**Short exercise**
Convert the lines of the listing below, from the line containing "Click the Guardar" through the line containing "will pyautogui.click(x=302, y=34).", both included, into a JSON list of strings, one string per line, leaving out blank lines.
▶
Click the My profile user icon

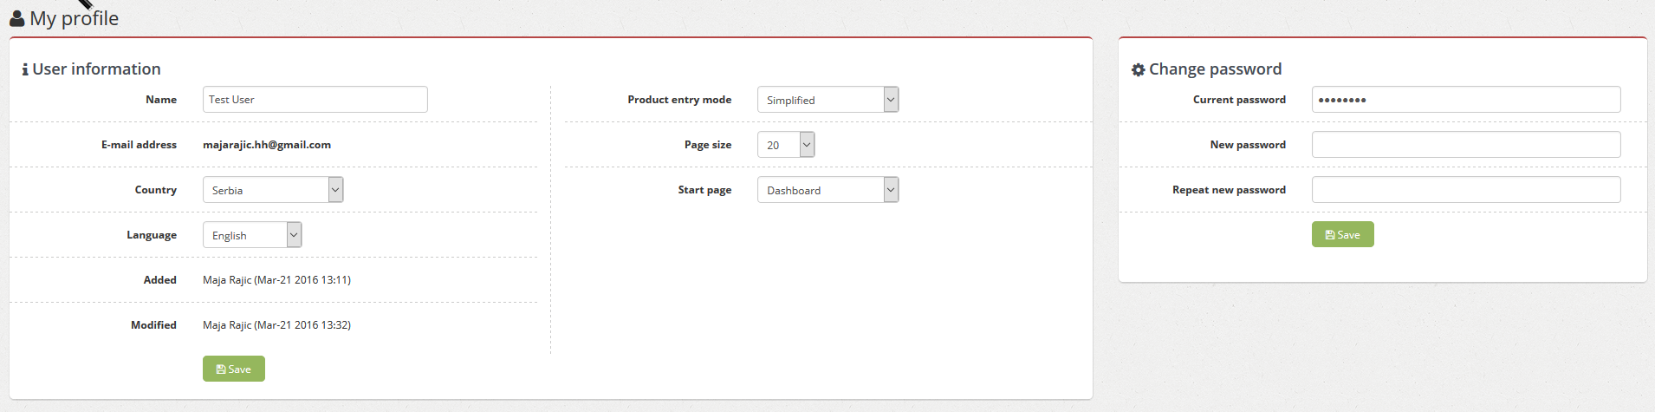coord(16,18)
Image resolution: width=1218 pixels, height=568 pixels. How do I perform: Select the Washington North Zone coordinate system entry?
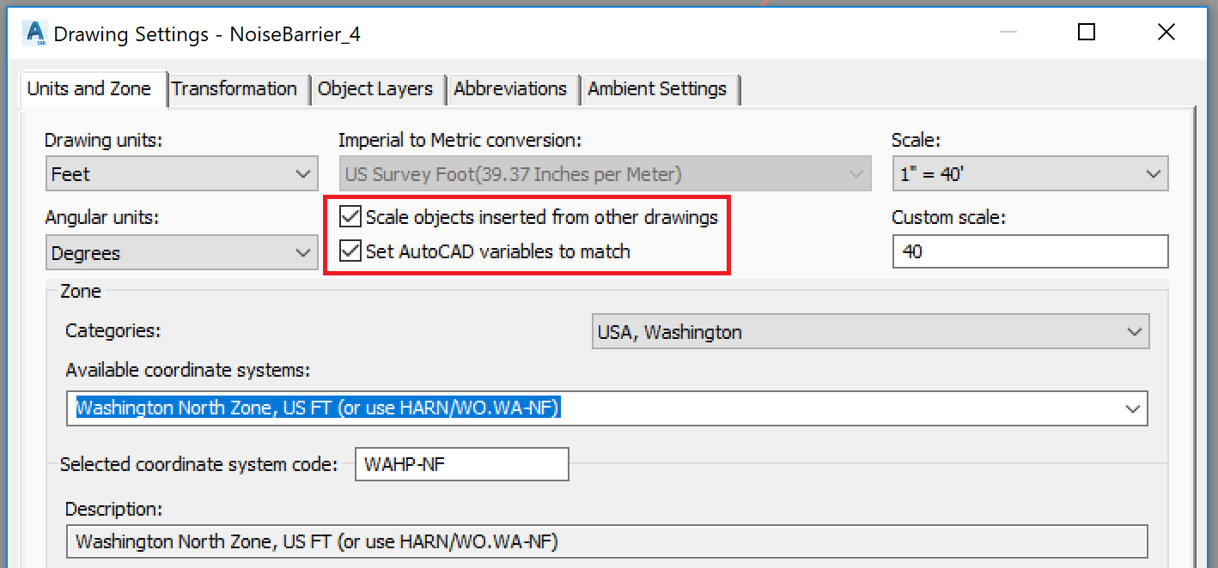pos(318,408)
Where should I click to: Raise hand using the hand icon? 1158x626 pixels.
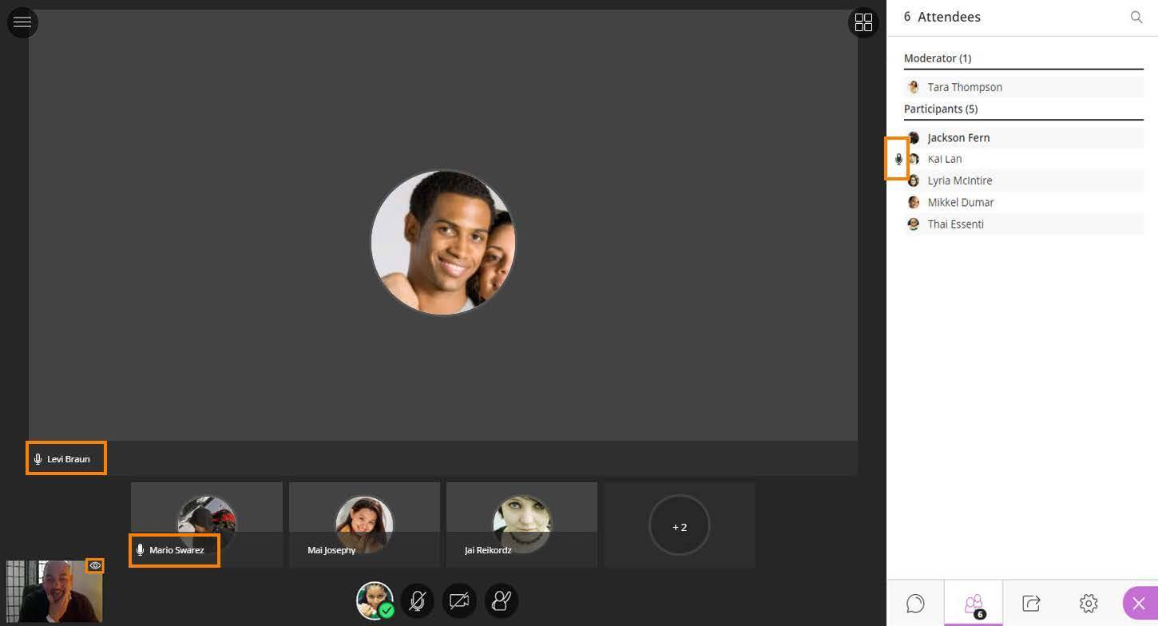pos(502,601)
◀
▶
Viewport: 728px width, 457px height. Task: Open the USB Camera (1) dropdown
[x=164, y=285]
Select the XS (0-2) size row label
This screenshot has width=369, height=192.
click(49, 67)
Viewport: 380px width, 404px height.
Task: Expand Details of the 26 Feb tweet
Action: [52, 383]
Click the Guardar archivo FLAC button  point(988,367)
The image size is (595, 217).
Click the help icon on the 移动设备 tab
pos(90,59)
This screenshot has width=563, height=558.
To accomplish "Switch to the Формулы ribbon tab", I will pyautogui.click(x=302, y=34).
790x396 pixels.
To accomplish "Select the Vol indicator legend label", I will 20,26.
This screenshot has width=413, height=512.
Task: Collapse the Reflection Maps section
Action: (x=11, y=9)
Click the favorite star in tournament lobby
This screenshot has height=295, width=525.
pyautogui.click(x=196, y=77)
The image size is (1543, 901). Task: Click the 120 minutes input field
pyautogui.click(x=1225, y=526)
◀
▶
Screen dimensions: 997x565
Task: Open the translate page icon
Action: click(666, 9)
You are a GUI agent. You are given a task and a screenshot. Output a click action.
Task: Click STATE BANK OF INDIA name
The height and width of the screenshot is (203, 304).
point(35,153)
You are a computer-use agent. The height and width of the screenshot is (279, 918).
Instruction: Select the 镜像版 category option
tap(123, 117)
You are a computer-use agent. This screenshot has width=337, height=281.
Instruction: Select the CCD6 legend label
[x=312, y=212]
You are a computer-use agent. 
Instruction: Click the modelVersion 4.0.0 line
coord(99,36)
◀
**Exercise solution**
[
  "Click the Guardar archivo FLAC button  point(988,367)",
  "The image size is (595, 217).",
  "Click the help icon on the 移动设备 tab",
  "pos(90,59)",
  "This screenshot has width=563, height=558.",
  "To accomplish \"Switch to the Формулы ribbon tab\", I will pyautogui.click(x=302, y=34)."
]